Nel 2000, un regista di nome Christopher Nolan ha debuttato in America con Memento, un thriller emotivamente brutale su un uomo di nome Leonard che non è in grado di conservare un ricordo per più di cinque minuti. La cosa più sorprendente è il modo in cui Nolan riesce a tenere attaccato lo spettatore alla mente di Leonard, in modo che anche lui si aggrappi avidamente a qualsiasi boccone di informazione riceve e guardi gli altri personaggi con sospetto. Ora, 21 anni dopo, un altro nuovo regista, questa volta un drammaturgo francese di nome Florian Zeller, sta usando una tecnica simile con un effetto ugualmente sorprendente.

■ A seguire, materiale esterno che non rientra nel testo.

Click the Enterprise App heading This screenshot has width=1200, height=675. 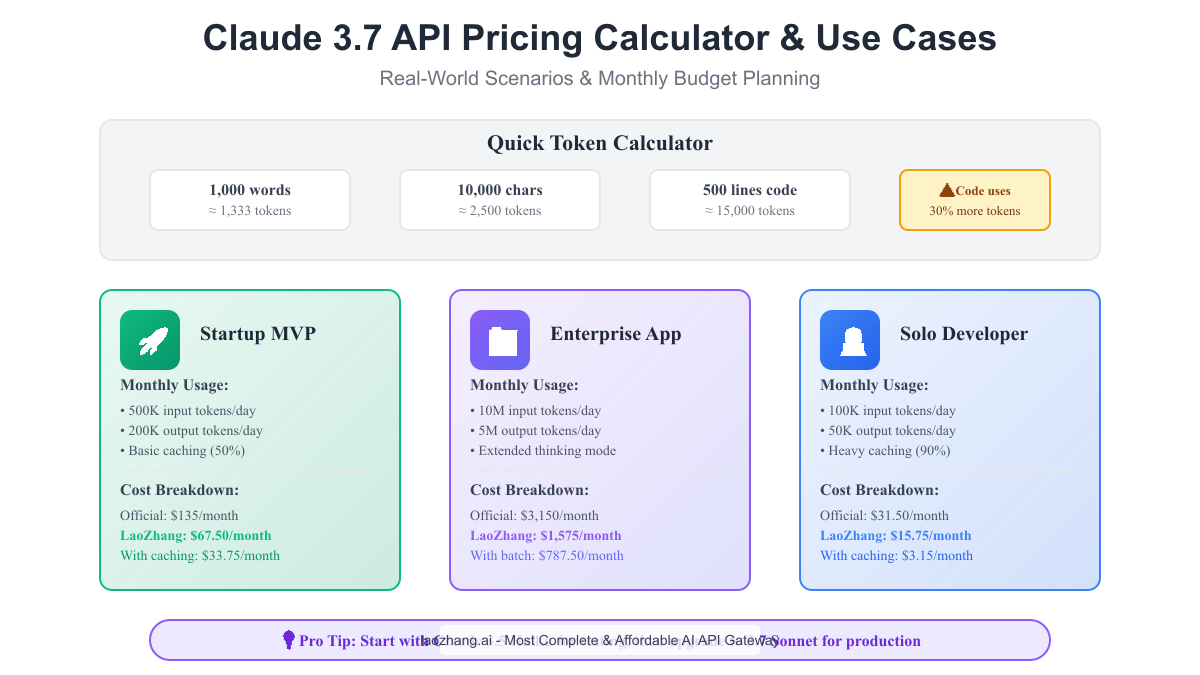tap(615, 334)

L’eroe di The Father è un ottantenne chiamato Anthony e interpretato da Anthony Hopkins, e non ha né capelli biondo ossigenato né tatuaggi visibili, ma anche lui si dibatte disperatamente, incapace di fidarsi della propria mente. E adottando la prospettiva di un uomo con demenza avanzata, Zeller crea un film molto efficace, una sorta di horror con un cuore enorme.
The Father: il commento di Antonio Gazzanti Pugliese
Anthony (Anthony Hopkins) si perde in un labirinto mentale. I vari fili della sua vita continuano a scivolargli tra le dita. Dov’è il suo orologio? Sua figlia è sposata? Si trasferisce in Francia? Cosa è successo all’altra sua figlia? È mattina o sera? Dov’è quel dannato orologio? Ma il labirinto è anche fisico: mentre attraversa l’appartamento londinese in cui è sistemato, i mobili continuano a spostarsi, i dipinti svaniscono dalle pareti, un pianoforte si trasforma in un mobile bar. Zeller, adattando la propria opera teatrale, si dimostra capace di sovvertire il linguaggio filmico in un effetto da capogiro. Non è sempre chiaro dove sia esattamente Anthony (o quando).

Come Leonard in Memento, Anthony è alla ricerca di indizi sulla propria identità. L’interpretazione di Hopkins è potente, una delle migliori dell’attore, e attraversa una vasta gamma di emozioni in 97 minuti, nessuna delle quali sembra falsa. A un certo punto il personaggio è malizioso e affascinante, mentre offre un whisky alla sua nuova badante e si lancia in un frenetico tip-tap. In un altro, il suo umore si annerisce, diventando orribilmente crudele. Ma soprattutto, è perso, disarmato, alla disperata ricerca di controllo.
Sorprendente, commovente, ma anche avvincente e audace. The Father stravolge le convenzioni della narrazione per abbinarla ai terribili effetti di una malattia che distrugge la storia di chi ne è affetto. Non offre risposte facili: non ce ne sono. Ma c’è molta compassione, sia per il personaggio che per sua figlia, interpretata con potere discreto da Olivia Colman, giusto il tempo necessario per chiarire quanto anche lei stia lottando.
“Non ho bisogno dell’aiuto di nessuno“, urla Anthony a un certo punto. Ma The Father chiarisce che in questa situazione, tutto ciò che possiamo fare, è tenerci stretti l’un l’altro finché possiamo.